▸ **DIRECTIVE**:
Reproduce every line of the entries below, including their requests, and offset each coordinate in the answers by adding 35. Leave out the pictures.

[BEGIN ENTRIES SHOWN]

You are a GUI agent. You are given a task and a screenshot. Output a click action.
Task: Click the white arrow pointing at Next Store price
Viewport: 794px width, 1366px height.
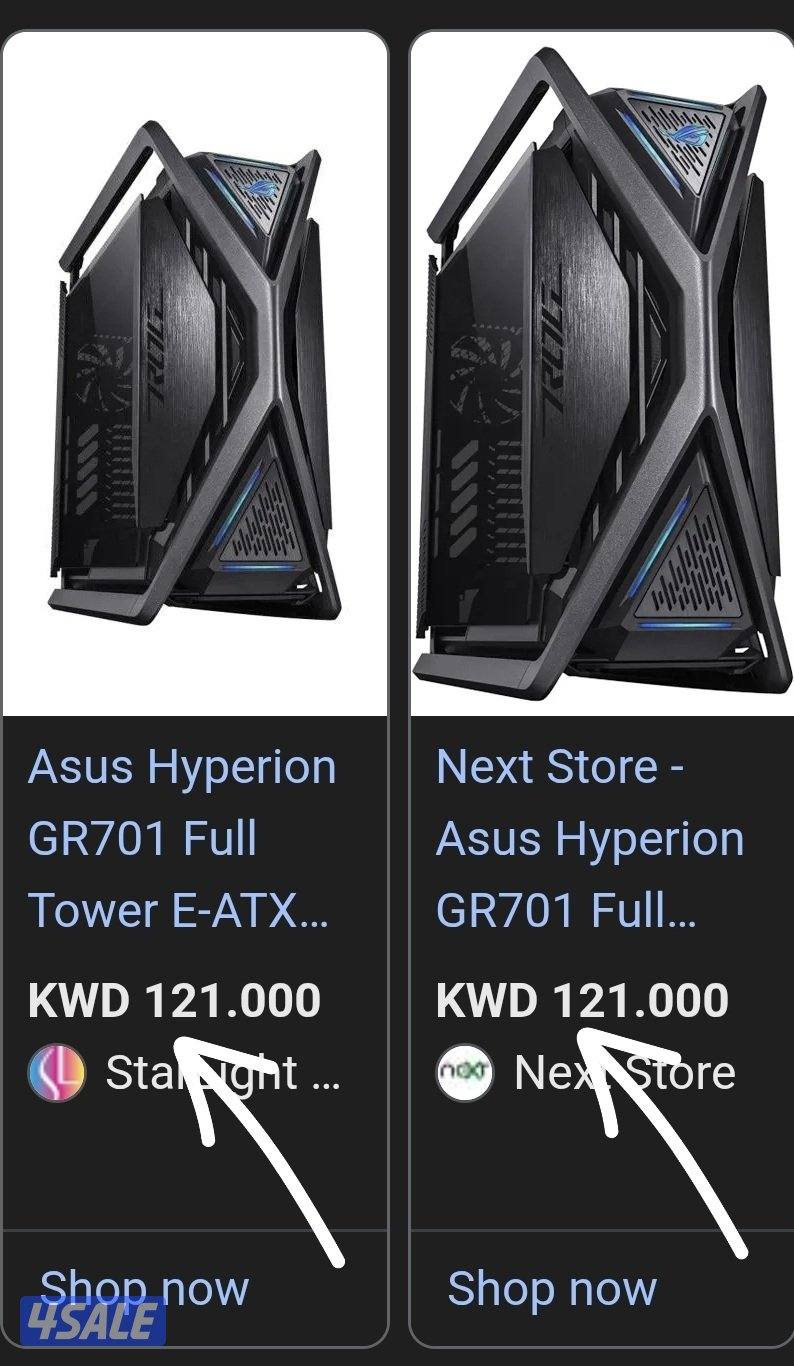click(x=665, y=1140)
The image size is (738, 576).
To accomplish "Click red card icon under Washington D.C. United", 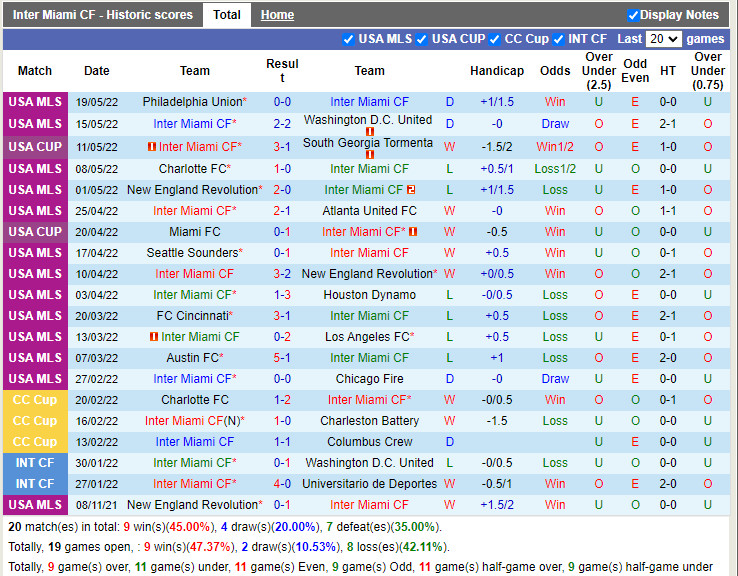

[END ENTRIES SHOWN]

▸ **TASK ANSWER**:
You are a GUI agent. You are given a task and a screenshot. Output a click action.
Task: Click the white arrow pointing at Next Store price
Viewport: 794px width, 1366px height.
click(x=700, y=1175)
The image size is (738, 576).
To accomplish "Click red card icon under Washington D.C. United", 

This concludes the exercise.